Political Strategy for a Permanent Democratic Majority

O Canada!

Even as Americans generally express satisfaction with Barack Obama’s handling of the transition to a new administration, up north across the border, the typically calm and civil Canadians are undergoing a political crisis of an unprecedented intensity.
In case you haven’t heard, three opposition parties (the centrist Liberals, the social-democratic New Democratic Party, and the quasi-separatist Bloc Quebecois) have formed an extremely rare coalition (the first since World War I) that will probably topple a Tory minority government which won a plurality of votes in the October 14 national elections.

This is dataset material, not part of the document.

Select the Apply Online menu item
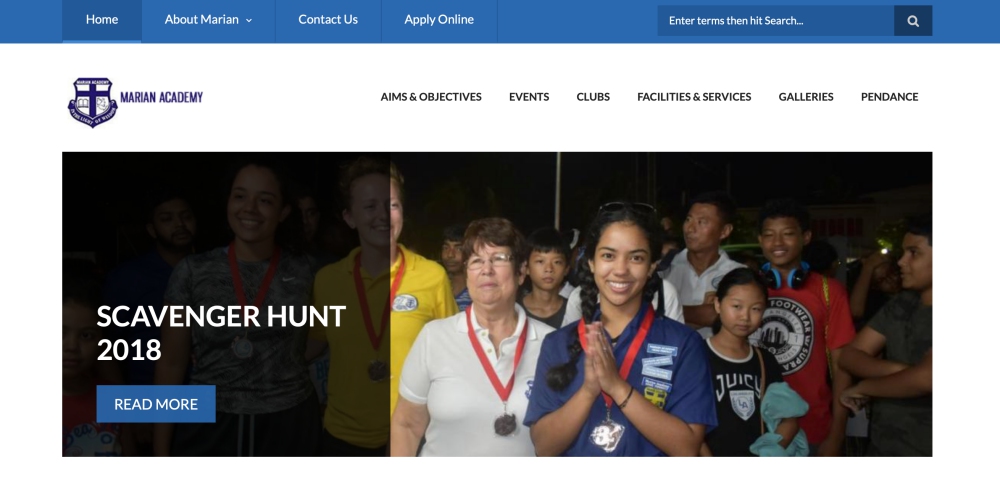Viewport: 1000px width, 495px height. (x=439, y=20)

The precipitating event was the announcement last month of an economic package by Stephen Harper’s government that did not include significant steps to stimulate the struggling economy, but did include a couple of stick-in-the-eye measures aimed at reducing the financial and political base of the opposition (a reduction in subsidies for political parties–essential to opposition parties–and a temporary ban on public sector strikes).
The opposition coalition, which would give the Liberals the prime minister’s post and the NDP significant cabinet representation, has a spare majority in the House of Commons, and intends to force a no-confidence vote as early as next week (a step the government could delay, but only until January, by adjourning Parliament). At that point, the Governor General of Canada, a Liberal appointee, would probably invite the coalition to form a government, though she could call for new elections (unlikely given the proximity of the October 14 vote). Complicating the situation is the fact that the new PM would be lame-duck Liberal leader Stephane Dion. Liberals have scheduled a leadership selection convention for May, and the winner would duly replace Dion as PM.

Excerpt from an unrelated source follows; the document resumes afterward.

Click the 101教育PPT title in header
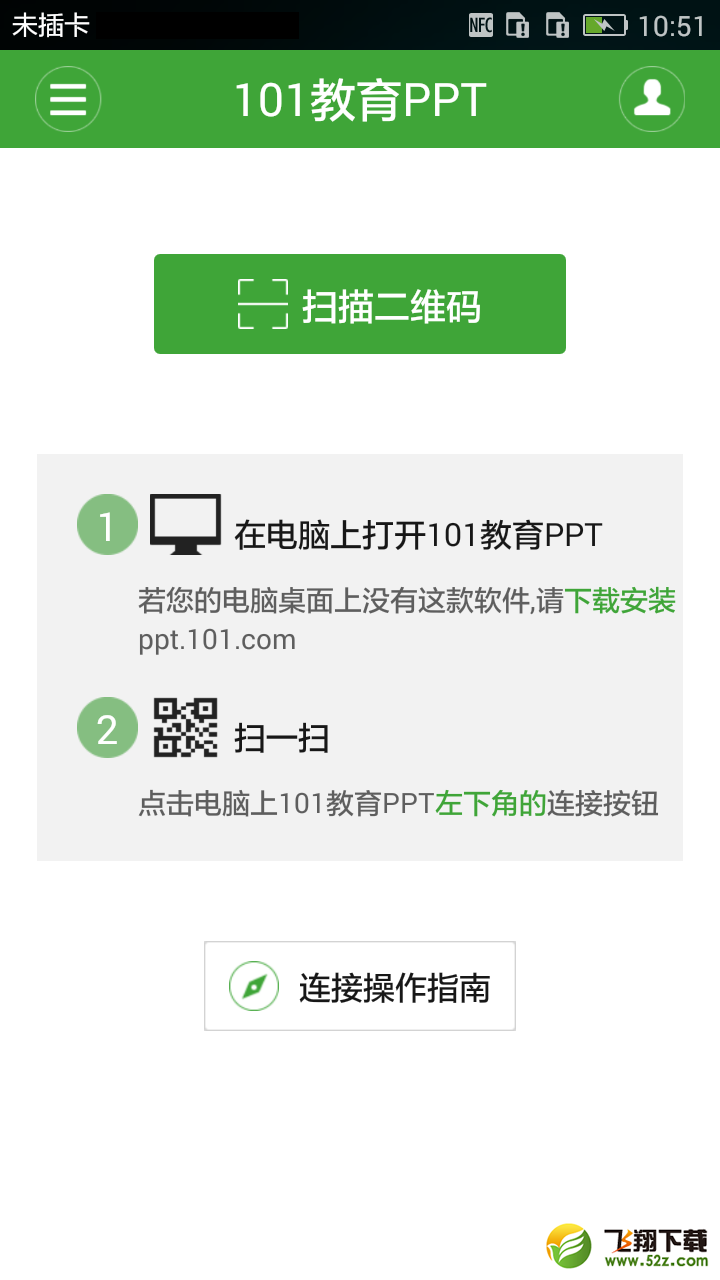 (x=360, y=100)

Though most Tories appear to concede that Harper has bungled his way into this situation, their rhetoric about these developments is extraordinary by Canadian standards. Aside from predictable talk about “antidemocratic coups” and “banana republic tactics,” there’s lots of shrieking about the perfidy of Liberals forming a coalition with the “socialist” NDP and the “treasonous” BQ.
Over the years I’ve heard a lot of anxious talk from progressives in Canada about the gradual migration of hyper-polarized Rovian political rhetoric from conservatives in the U.S. to their counterparts Up North. I’d say it’s arrived.